Seriously - as the City (and the County, and the whole Tri-State area) began their death spiral there were lots of "little" hints - "nobody cared".
Starting at the 1948 peak - with the Dave Lawrence-Richard Mellon "Team" (and Richard Scaife is not his uncle! ), the area either killed itself or watched as others killed it - piece-by-piece.
- The 1953 (or '54?) school tax election - which killed many enrichment programs in the Pittsburgh Public Schools. In retrospect, with the benefit of 20/20 hindsight - this was the begining of the end.
- Certainly Pete Flaherty's divisive 1969 election - his open battles with Westingouse, Port Authority, and SkyBus, and his slightly lower visibility against PPG, Alcoa, the Universities, and the Mt-Lebanon-Upper St. Clair suburban corridor.

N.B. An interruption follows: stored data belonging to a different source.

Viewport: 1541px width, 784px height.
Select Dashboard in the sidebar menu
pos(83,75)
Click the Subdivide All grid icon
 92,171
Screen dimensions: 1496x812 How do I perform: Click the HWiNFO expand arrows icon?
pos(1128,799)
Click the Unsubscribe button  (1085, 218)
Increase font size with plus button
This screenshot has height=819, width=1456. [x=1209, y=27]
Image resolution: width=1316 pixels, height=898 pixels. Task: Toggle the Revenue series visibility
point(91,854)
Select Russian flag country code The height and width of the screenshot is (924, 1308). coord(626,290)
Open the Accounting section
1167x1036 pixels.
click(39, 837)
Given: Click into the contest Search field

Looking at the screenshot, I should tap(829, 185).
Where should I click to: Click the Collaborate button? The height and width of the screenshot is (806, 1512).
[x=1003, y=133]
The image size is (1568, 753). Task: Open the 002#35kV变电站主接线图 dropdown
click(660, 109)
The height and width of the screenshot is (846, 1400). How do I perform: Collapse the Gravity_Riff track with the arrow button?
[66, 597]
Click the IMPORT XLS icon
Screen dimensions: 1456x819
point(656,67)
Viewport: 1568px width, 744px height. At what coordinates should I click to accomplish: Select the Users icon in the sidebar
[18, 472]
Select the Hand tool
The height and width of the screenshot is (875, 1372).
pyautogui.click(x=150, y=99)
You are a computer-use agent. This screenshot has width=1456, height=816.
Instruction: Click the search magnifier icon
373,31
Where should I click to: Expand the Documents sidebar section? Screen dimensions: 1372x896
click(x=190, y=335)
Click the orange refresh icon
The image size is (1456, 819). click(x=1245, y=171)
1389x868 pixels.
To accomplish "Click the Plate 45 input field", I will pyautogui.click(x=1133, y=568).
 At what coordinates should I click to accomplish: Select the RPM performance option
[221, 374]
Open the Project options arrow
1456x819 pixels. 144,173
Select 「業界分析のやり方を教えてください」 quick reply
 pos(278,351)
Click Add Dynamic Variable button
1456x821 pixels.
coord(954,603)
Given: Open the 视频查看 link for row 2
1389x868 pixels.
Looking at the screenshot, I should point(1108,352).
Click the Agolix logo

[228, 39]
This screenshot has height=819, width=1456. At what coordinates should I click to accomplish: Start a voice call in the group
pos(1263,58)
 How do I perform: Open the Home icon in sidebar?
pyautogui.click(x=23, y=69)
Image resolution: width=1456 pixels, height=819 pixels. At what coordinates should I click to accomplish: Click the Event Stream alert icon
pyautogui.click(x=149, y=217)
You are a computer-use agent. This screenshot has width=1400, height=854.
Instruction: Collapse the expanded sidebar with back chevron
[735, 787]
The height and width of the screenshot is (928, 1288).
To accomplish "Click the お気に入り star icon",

- The departure of the Bureau of Mines alternative energy labs in Bruceton to Morgantown WV (and Robert Byrd).
- Three Mile Island - killed the last remaining hope for the future.
- The decline of steel and of the metallurgical coal (coke oven byproducts) industries in 1980.
- The loss of Gulf.
- The dismemberment of Westinghouse.
- The inability to keep the founders (including co-founders and pioneers) of Adobe, Cadence, PayPal, SUN, Oracle, Dragon Systems, and Siebel (among many others) here. The product of the risk aversiveness of the business community (read "banking" and "gela" communities).
- Mellon Bank getting out of consumer banking.
- The "de-hubbing" of PIT by USAir.
Lots of little losses - and you can't blame them all on the inbred, incompetent politicians alone.
PS - I have Steelers, Pirates, Tartans, Panthers, and Dukes beer mugs and pennants in my family room, a "family plot" in the North Hills and a share of my grand parents' two apartment houses in Greenfield - so I guess I am still a Pittsburgher.